L'autre gros titre est qu’Israël prévoit d'attaquer l'Iran mais ne peut le faire qu'avec l'aide des États-Unis, ce qui me fait me demander si Benjamin Netanyahu et Donald Trump ont déjà eu cette conversation et si les États-Unis sont prêts à entrer en guerre sans que le peuple américain n'ait été consulté.
Renaud Beauchard :
En effet, ce qui se passe depuis le 20 janvier est sans précédent. Sur ce point, je suis tout à fait d'accord avec vous, bien que ce que je perçois est plutôt extraordinaire sur une autre plan. Le simple fait que Tulsi Gabbard ait été confirmée hier comme directeur du renseignement national est un coup de tonnerre. Et apparemment, RFK Jr. est presque certain d'être confirmé très bientôt. Les changements en cours sont gigantesques. Si gigantesques que nous avons du mal à gérer le flot d’informations incroyables qui parvient jusqu’à nous. Ma femme appelle maintenant Trump "Le Père Noël" parce que chaque jour porte son lot de nouvelles pour le moins encourageantes. Mais j’abonde dans votre sens lorsque vous soulignez l'aspect sombre des annonces en matière de politique étrangère, y compris celles concernant Gaza et le bruit des bottes américaines de nouveau dans la poudrière du Moyen-Orient, en particulier en ce qui concerne un éventuel conflit armé avec l'Iran.
Pascal Clérotte :
Pouvez-vous nous parler de votre grand exploit qui a été l'arrestation d'Abu Zubaydah?
John Kiriakou :
Bien sûr. C'est une longue histoire, mais je vais m’efforcer de la résumer. Au tout début de l’année 2002, j'étais stationné à Islamabad, au Pakistan. J’occupais alors les fonctions de chef des opérations de contreterrorisme au Pakistan pour la CIA depuis janvier 2002. Nous procédions de façon progressive en faisant des raids d’intervention dans une cache d'Al-Qaïda à la fois, au rythme d’une par nuit. Après environ six semaines là-bas, nous avons appris qu'Abu Zubaydah se terrait quelque part dans le pays. À l'époque, la CIA pensait qu'Abu Zubaydah était le numéro trois d'Al-Qaïda. Nous avons élaboré un plan pour le capturer avec l'aide d'un analyste de la CIA. Une équipe d’intervention composée de membres de la CIA, du FBI et de l'ISI pakistanais a frappé simultanément 13 sites fin mars 2002. Dans l'un de ces sites, nous avons découvert Abu Zubaydah et deux terroristes qui ont essayé de s’enfuir en sautant d'un toit à l'autre. Ses deux comparses ont été abattus par un policier pakistanais, et nous avons capturé Abu Zubaydah.

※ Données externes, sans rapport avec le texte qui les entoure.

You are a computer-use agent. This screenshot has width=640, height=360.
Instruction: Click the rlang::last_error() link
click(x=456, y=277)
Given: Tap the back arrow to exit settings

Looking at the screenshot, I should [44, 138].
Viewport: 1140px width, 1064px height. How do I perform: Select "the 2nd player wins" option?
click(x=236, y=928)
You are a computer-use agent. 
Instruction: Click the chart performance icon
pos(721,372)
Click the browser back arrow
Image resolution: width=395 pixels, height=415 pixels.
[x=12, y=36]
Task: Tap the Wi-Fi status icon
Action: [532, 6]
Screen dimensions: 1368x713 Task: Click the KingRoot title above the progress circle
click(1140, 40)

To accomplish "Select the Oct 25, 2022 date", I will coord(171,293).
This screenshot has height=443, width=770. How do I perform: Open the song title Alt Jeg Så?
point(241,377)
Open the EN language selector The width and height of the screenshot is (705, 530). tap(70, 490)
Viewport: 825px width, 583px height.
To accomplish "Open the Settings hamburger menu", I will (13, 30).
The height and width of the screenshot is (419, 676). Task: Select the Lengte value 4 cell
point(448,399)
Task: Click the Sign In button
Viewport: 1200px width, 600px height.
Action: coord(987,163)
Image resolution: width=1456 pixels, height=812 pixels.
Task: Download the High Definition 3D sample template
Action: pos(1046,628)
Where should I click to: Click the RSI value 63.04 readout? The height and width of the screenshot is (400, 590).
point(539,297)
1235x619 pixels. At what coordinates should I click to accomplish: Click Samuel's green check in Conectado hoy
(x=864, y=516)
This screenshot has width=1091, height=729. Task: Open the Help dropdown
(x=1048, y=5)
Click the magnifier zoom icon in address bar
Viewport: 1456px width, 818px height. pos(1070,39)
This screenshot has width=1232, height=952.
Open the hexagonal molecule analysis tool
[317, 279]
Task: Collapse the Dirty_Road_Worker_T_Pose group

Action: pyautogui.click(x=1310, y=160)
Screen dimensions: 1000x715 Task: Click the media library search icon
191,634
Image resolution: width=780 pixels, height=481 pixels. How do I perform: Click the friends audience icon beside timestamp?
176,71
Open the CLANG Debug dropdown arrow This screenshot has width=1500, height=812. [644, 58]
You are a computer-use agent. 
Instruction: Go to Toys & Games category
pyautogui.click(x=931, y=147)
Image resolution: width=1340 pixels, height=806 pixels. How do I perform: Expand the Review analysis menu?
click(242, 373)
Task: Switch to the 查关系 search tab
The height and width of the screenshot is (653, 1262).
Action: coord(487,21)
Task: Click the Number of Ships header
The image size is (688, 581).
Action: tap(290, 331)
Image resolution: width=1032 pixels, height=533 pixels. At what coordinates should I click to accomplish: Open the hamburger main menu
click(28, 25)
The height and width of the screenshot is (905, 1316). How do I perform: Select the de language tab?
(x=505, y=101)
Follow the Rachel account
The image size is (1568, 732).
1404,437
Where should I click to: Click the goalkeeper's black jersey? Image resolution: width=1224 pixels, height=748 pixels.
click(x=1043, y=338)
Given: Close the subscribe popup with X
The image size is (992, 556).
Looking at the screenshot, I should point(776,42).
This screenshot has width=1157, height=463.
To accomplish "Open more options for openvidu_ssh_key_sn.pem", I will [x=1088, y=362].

J'ai alors reçu des ordres directs du quartier général, venant du directeur de la CIA, George Tenet, m’intimant de rester à son chevet. Nous l'avons transféré dans un hôpital militaire pakistanais à une heure de là où nous l'avions capturé, à Faisalabad, au Pakistan. Je suis resté avec lui pendant les 56 heures suivantes jusqu'à ce qu'il soit finalement transporté vers une prison secrète. Un avion de la CIA est arrivé, et trois agents du FBI et moi l'avons chargé à bord. Il m'a beaucoup parlé pendant que nous attendions. Il a dit qu'il n’avait pas l’intention d’attaquer les États-Unis le 11 septembre ; ce qu’il voulait était tuer des Juifs, mais il avait été mis en minorité. Il m'a dit qu'il ne connaîtrait jamais le toucher d'une femme, ni la joie de la paternité. Nous avons eu des mots durs. Je lui ai dit : "Arrêtez un peu. Ce n’est pas vous qui êtes la victime dans ce cas présent. Il y avait 50 000 personnes dans ces tours. Qu'est-ce que vous pensiez que nous allions faire? Rester les bras croisés ?" Je lui ai offert des conseils : "Vous feriez bien de réaliser que je suis la personne la mieux intentionnée à votre égard que vous allez rencontrer dans cette aventure. Mes collègues ne seront pas aussi gentils. Si je peux vous donner un bon conseil, c’est de coopérer." Il a répondu : "Vous avez l’air d’un chic type, mais vous êtes l'ennemi, et je ne coopérerai jamais."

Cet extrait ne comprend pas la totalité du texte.